Was Michael Brown murdered? Not according to the Obama Department of Justice decisively saying no, Recently, however, both Senator Elizabeth Warren and Senator Kamala Harris claimed Brown was murdered.
Sen. Warren Tweeted:
5 years ago Michael Brown was murdered by a white police officer in Ferguson, Missouri. Michael was unarmed yet he was shot 6 times. I stand with activists and organizers who continue the fight for justice for Michael. We must confront systemic racism and police violence head-on.
Sen. Harris Tweeted:
Michael Brown’s murder forever changed Ferguson and America. His tragic death sparked a desperately needed conversation and a nationwide movement. We must fight for stronger accountability and racial equity in our justice system.
(There was) “no credible evidence that [Officer Darren] Wilson willfully shot Brown as he was attempting to surrender or was otherwise not posing a threat … the officer “did not act with the requisite criminal intent” necessary to prosecute him.

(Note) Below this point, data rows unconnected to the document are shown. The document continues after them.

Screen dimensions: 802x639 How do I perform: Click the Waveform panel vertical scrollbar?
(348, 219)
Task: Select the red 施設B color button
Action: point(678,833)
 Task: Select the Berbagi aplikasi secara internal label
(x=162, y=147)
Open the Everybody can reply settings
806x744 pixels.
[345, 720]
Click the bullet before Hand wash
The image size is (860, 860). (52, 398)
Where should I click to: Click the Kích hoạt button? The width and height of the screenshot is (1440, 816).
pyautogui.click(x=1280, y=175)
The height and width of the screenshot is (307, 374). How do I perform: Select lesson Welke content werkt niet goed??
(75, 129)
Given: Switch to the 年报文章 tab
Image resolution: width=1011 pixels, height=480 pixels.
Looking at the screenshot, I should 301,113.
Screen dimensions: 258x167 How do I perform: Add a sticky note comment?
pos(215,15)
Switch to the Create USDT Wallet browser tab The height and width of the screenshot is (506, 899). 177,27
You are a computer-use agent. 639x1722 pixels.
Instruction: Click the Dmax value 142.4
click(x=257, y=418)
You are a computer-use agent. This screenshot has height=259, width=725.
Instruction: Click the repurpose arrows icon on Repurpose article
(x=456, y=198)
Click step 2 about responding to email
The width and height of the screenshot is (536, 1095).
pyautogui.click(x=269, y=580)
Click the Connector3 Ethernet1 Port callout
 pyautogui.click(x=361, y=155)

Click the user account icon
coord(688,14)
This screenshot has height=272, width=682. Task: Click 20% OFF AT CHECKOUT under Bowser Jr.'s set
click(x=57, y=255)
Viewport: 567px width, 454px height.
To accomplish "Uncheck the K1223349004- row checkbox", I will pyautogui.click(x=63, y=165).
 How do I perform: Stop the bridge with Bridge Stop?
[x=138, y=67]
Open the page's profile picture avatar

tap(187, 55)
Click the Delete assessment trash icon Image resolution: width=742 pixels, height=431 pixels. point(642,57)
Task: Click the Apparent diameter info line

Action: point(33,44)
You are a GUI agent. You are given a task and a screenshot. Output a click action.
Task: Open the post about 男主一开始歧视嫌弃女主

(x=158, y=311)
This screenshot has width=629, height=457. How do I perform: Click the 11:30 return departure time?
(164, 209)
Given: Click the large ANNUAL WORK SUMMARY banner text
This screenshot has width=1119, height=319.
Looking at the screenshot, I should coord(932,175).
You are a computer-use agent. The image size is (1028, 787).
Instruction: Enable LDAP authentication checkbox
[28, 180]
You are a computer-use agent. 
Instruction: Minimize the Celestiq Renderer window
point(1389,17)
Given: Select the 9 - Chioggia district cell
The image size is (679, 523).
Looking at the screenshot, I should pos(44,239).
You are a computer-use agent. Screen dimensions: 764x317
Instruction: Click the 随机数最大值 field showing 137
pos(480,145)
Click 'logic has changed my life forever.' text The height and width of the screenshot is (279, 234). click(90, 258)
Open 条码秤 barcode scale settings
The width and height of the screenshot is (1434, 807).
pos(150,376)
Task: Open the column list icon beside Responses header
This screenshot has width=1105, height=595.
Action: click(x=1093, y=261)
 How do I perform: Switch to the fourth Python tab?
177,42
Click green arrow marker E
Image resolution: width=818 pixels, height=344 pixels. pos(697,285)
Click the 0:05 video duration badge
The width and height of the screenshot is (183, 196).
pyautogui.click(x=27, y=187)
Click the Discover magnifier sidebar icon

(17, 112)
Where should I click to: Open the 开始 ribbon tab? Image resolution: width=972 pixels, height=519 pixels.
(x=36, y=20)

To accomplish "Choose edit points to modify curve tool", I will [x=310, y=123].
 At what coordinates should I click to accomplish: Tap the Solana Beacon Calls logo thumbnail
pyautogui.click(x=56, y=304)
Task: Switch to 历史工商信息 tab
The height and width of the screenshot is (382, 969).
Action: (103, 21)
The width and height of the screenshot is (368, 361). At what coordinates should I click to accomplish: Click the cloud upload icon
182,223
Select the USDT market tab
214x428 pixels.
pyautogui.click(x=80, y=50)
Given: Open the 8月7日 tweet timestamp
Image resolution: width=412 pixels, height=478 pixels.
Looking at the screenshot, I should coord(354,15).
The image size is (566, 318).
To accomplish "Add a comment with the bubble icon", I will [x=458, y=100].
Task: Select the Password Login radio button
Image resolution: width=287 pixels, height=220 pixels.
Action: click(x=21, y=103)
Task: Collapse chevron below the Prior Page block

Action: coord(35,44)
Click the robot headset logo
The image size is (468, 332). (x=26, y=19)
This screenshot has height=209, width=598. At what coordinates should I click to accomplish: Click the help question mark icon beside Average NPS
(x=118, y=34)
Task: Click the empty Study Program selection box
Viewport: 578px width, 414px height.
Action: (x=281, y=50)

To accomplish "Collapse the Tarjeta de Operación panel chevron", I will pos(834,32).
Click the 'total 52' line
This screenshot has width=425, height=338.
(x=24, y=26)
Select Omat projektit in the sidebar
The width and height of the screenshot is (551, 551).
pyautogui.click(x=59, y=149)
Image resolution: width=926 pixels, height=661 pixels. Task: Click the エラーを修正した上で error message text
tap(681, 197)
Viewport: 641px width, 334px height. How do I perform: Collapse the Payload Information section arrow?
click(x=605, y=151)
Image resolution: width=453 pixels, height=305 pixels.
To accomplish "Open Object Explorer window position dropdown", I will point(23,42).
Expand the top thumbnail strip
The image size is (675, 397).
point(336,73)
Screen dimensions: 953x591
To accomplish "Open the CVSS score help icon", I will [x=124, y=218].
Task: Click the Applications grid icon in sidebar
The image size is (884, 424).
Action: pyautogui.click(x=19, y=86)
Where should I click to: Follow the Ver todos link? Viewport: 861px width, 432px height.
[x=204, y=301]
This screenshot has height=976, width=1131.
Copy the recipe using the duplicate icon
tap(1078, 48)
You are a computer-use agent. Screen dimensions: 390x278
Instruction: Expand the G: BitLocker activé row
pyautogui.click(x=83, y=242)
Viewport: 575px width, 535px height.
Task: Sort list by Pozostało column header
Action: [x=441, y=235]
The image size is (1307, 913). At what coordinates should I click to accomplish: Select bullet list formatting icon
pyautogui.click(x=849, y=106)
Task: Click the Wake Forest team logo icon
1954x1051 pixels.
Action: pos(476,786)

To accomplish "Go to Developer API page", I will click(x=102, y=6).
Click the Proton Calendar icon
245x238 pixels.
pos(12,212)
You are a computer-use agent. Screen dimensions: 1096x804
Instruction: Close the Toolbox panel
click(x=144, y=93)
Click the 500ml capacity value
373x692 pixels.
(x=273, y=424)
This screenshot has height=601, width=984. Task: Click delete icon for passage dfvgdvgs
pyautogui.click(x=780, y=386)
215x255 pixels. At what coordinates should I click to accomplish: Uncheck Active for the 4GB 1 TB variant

PolitiFact.org Aug. 14 “fact check:”
Sen. Kamala Harris, D-Calif., tweeted, “Michael Brown’s murder forever changed Ferguson and America.” . . . Sen. Elizabeth Warren, D-Mass., tweeted, “5 years ago Michael Brown was murdered by a white police officer in Ferguson, Missouri.” . . .
Notable & Quotable (WSJ):
After these tweets came out, PolitiFact heard from numerous readers who asked us to check whether Harris and Warren were correct in calling Brown’s death a “murder.”
There is no question that [Officer Darren] Wilson killed Brown. . . . In discussing the case with legal experts, however, we found broad consensus that “murder” was the wrong word to use—a legal point likely familiar to Harris, a longtime prosecutor, and Warren, a law professor. . . .
That said, experts who have studied police-related deaths and race relations said that focusing too much on the linguistics in controversial cases comes with its own set of problems.
Truth-O-Meter Won’t Challenge Liberal Liars
“I don’t know if the legalistic distinction intensifies the anger, but it does feel like an attempt to shift the debate from a discussion about the killing of black and brown people by police,” said Jean Brown, who teaches journalism at Texas Christian University. . . . Because the significance of Harris’ and Warrens’ [sic] use of the word is open to some dispute, we won’t be rating their tweets on the Truth-O-Meter.